Y, si bien no se puede establecer una hora única como la mejor para desayunar que sirva para todas las personas, pues depende de aspectos como horario de sueño y rutinas, la recomendación es que el desayuno se consuma idealmente en la primera o segunda hora tras despertar y mantener horarios relativamente regulares.
Tampoco hay que desayunar cualquier cosa, debe ser una comida nutritiva, suficiente y adaptada a cada persona. “En términos simples, el desayuno debería combinar al menos tres elementos: una fuente de proteínas, de carbohidratos ricos en fibra, y una porción de frutas o verduras”, precisa la dupla de la UdeC.
Y se debe evitar que se base en productos ultraprocesados ricos en azúcar como galletas, cereales azucarados, queques o pastelería. Sobre ello advierten que “un desayuno muy alto en azúcar, bajo en fibra y pobre en proteínas, puede generar hambre al poco tiempo, mayor ansiedad por comer durante la mañana y una alimentación menos equilibrada durante el resto del día”.
El cómo es tan importante como qué y cuándo comer. Y eso aplica desde el desayuno a la cena, en cada comida.
Las nutricionistas Fernanda Carrasco y Pilar Benítez afirman que desde el enfoque de alimentación consciente se aconseja siempre comer en un espacio y con tiempos adecuados, sin estímulos como pantallas, para hacer una pausa a sentarse y masticar bien, reconociendo el nivel de hambre antes de comer y cómo aparece la saciedad.
Estas cualidades en el acto de comer ayudan a una mejor autorregulación y a una relación más amable con la comida. También, comer con más calma favorece la digestión y reduce molestias como pesadez o distensión.
Mientras comer de pie, apurado, mirando el celular o en “piloto automático” puede interferir con la percepción de hambre y saciedad, favorecer una mayor ingesta y redundar en una experiencia menos satisfactoria.
Por eso genera preocupación el hecho de que las rutinas de muchas personas, con largos tiempos de traslado y muchas actividades, no siempre permiten disponer de ese tiempo y espacio. Aunque existen las oportunidades: dedicar tan solo 10 minutos realmente al acto de comer, con mayor atención y calma, puede significar grandes diferencias y beneficios.
Ante las evidencias es recomendable incentivar el hábito de desayunar de forma saludable.
Para quienes no lo tienen sugieren ir integrando esta comida de forma progresiva, partiendo con algo pequeño y fácil de tolerar como puede ser una fruta o porción de yogur o lácteo, y de a poco ir añadiendo alimentos hasta completar con proteína, fibra y grasas saludables.

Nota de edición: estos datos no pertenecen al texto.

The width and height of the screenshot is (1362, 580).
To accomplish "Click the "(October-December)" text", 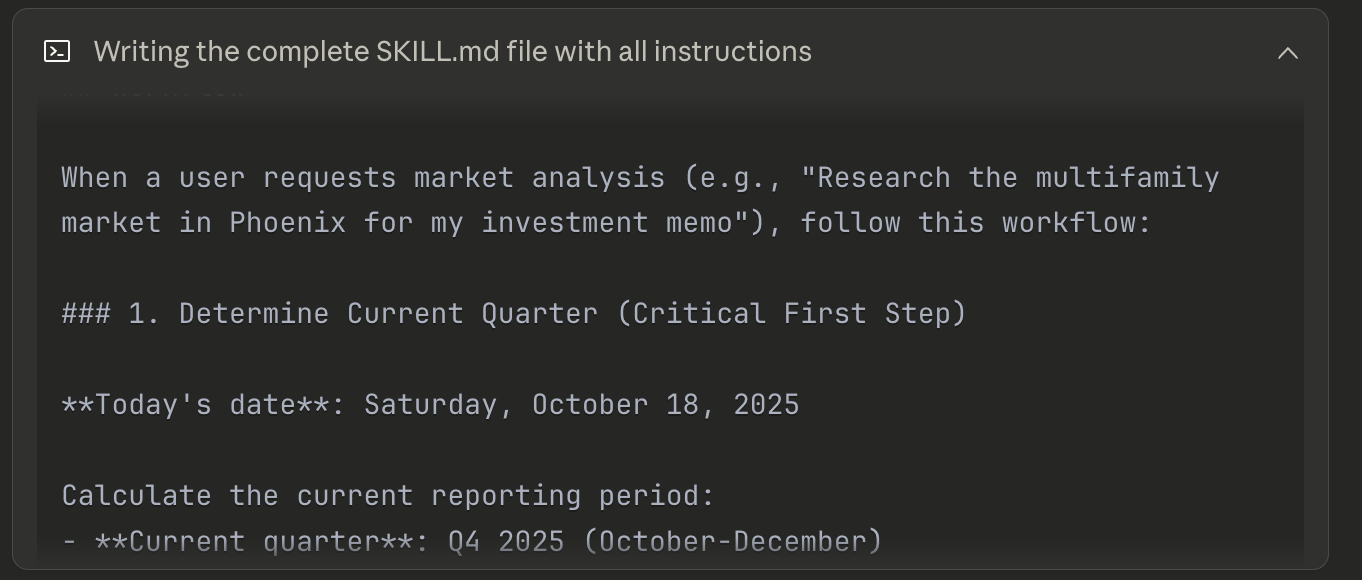I will (x=733, y=541).
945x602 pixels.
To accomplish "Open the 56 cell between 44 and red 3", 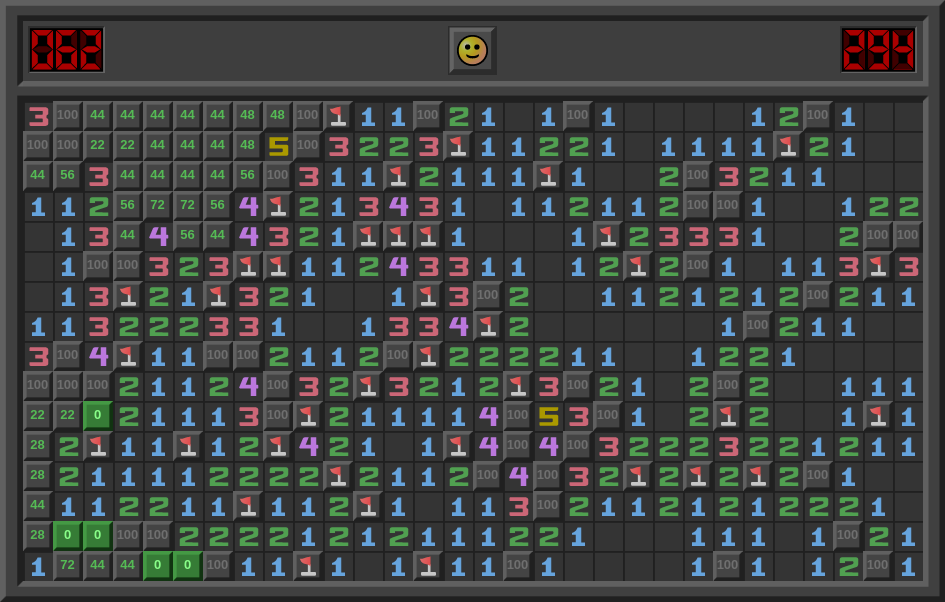I will (x=68, y=176).
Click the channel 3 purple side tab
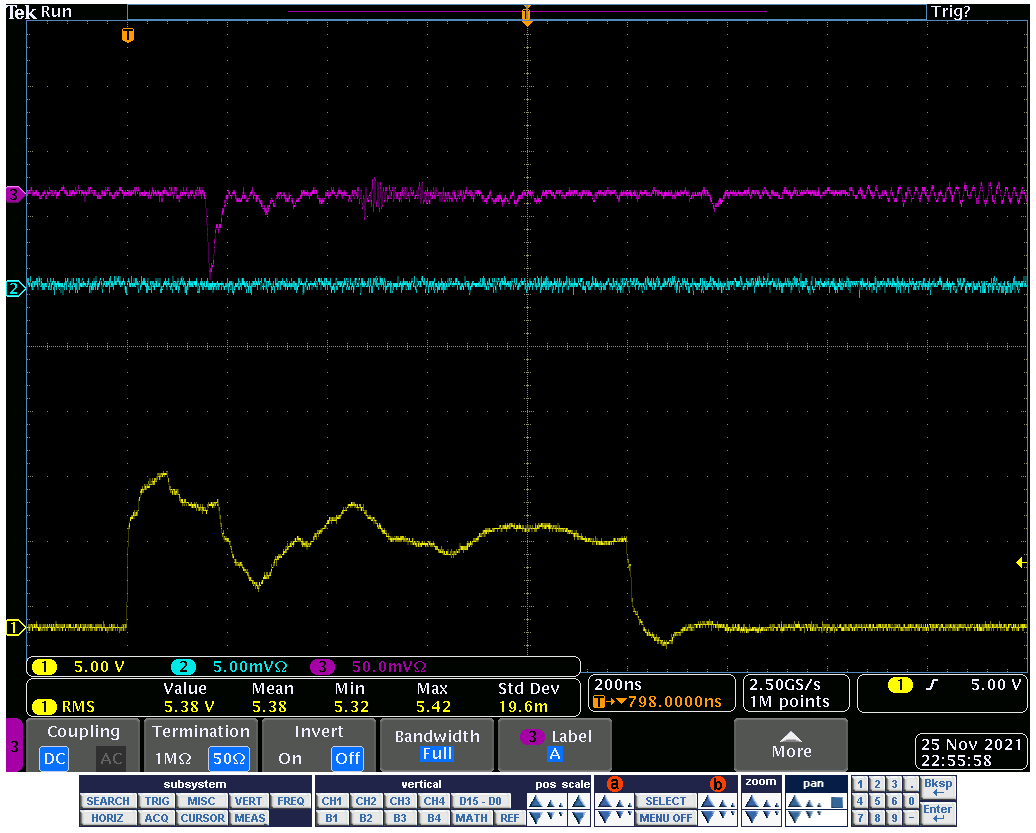 click(14, 745)
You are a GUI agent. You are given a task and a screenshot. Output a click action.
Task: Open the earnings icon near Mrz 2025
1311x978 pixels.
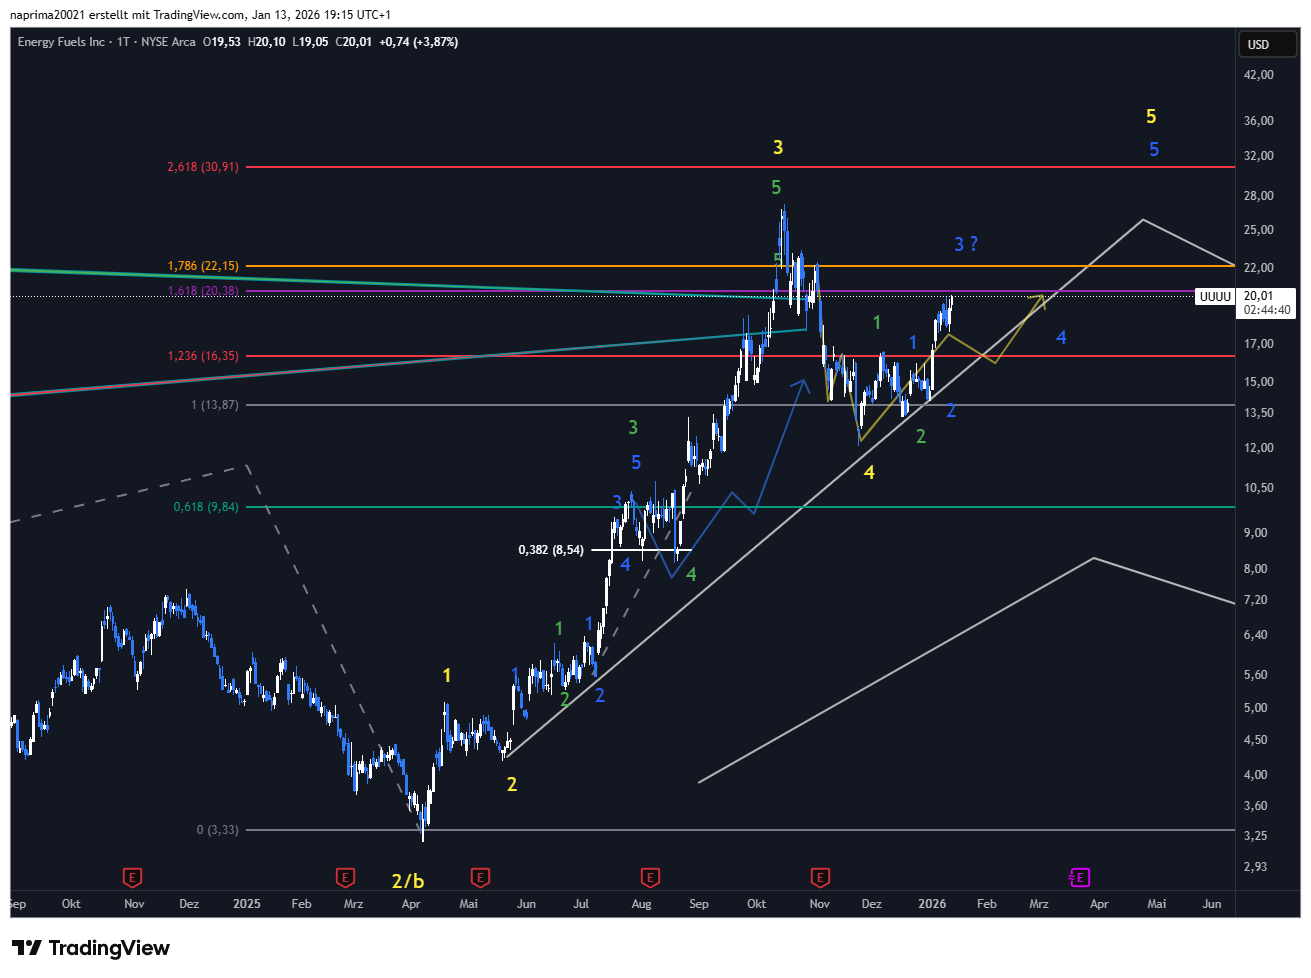(x=345, y=878)
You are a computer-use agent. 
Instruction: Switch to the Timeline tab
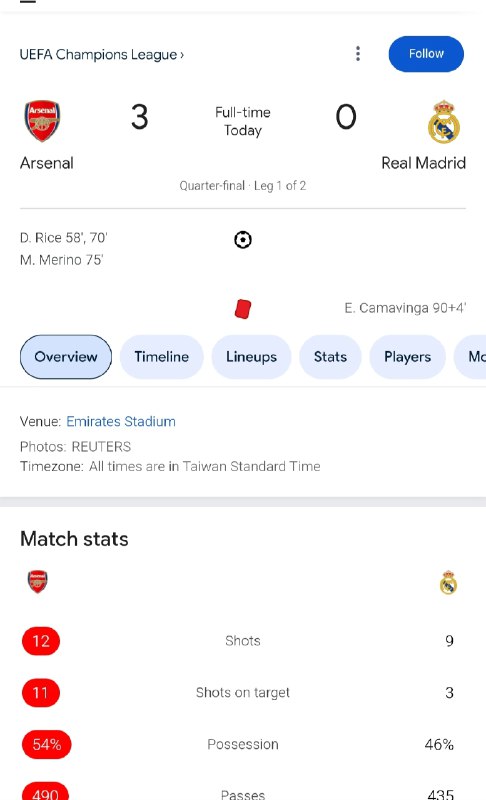point(162,357)
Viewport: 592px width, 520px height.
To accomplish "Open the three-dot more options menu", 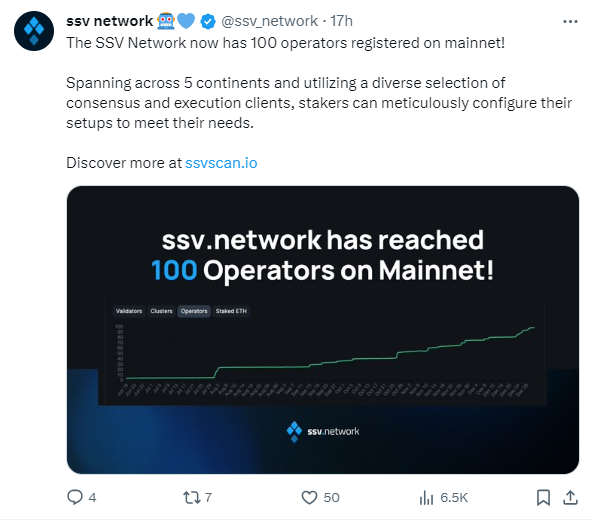I will [x=570, y=22].
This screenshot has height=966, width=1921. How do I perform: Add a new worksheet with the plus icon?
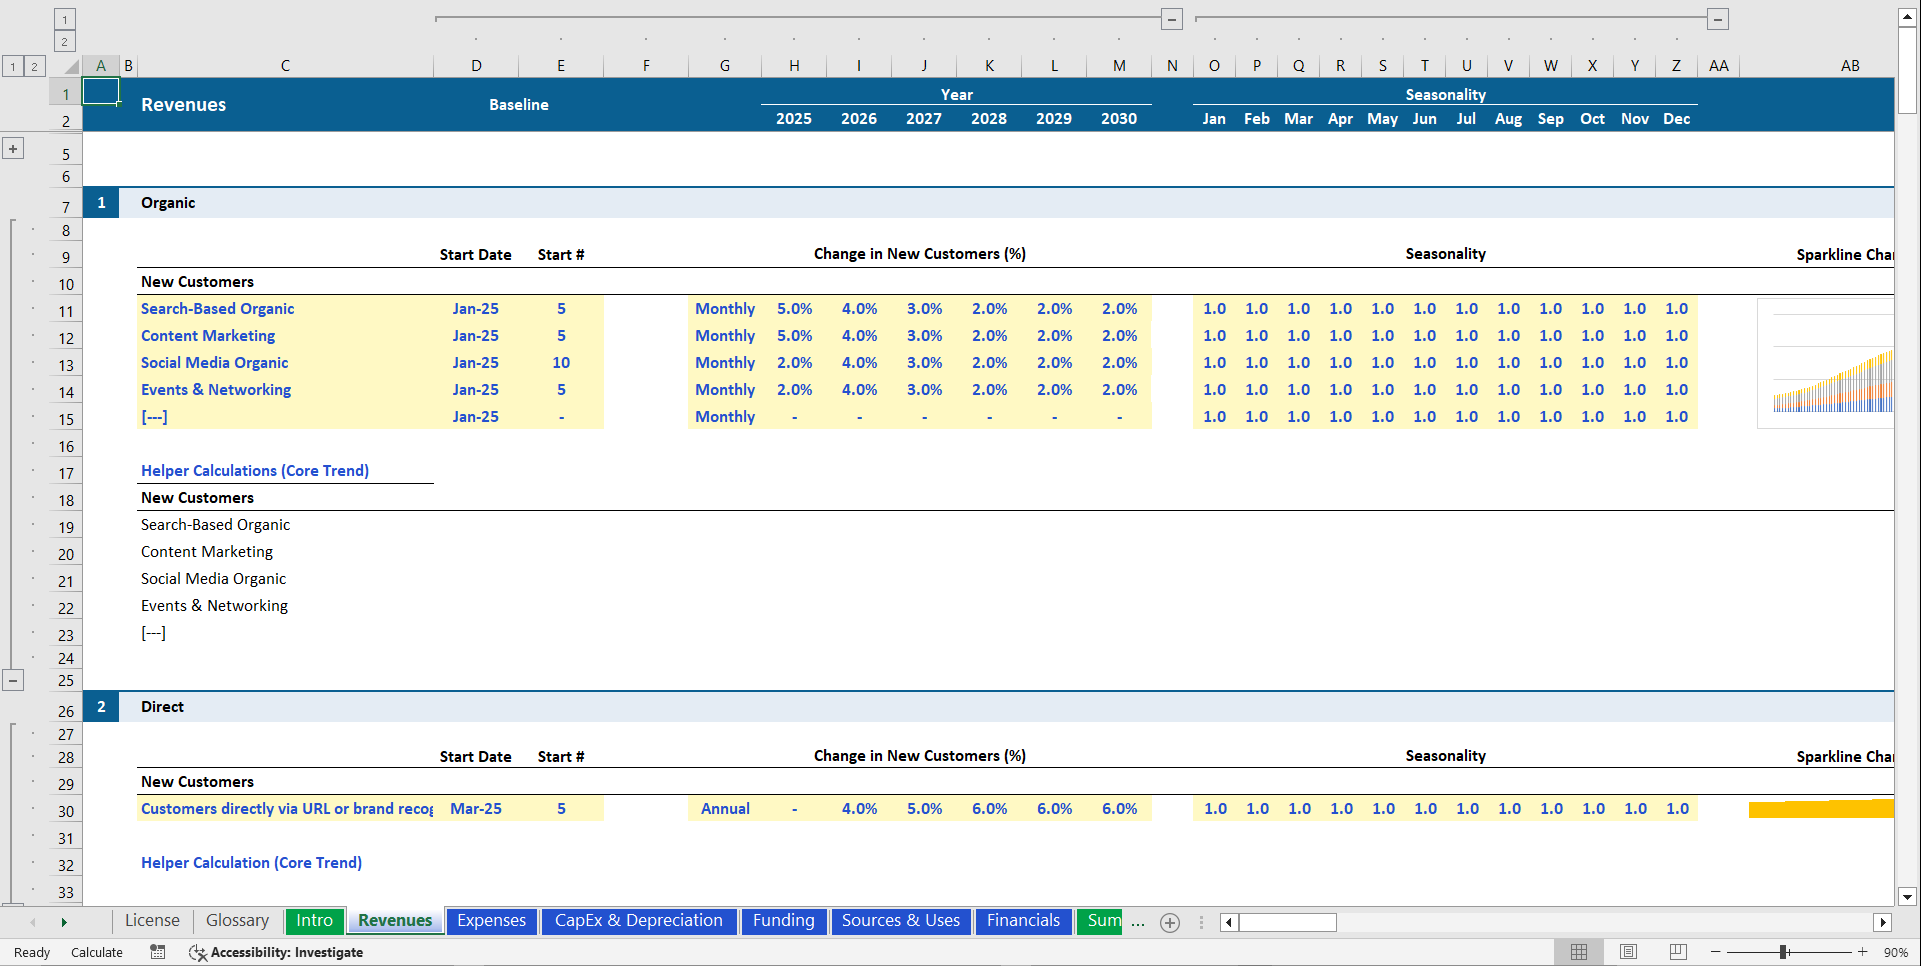(1169, 922)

También importa revisar qué ha pasado la noche anterior, porque si la persona consume once muy abundante o cena muy tarde es probable que no tenga hambre en la mañana. En ese contexto, adelantar o alivianar la última comida puede ayudar a que el apetito aparezca naturalmente al despertar y se pueda iniciar el día con un buen desayuno.
“La clave es que el hábito sea sostenible. Un buen desayuno no tiene que ser perfecto ni sofisticado: tiene que ser realista, accesible y compatible con la rutina diaria”, sostienen Fernanda Carrasco y Pilar Benítez.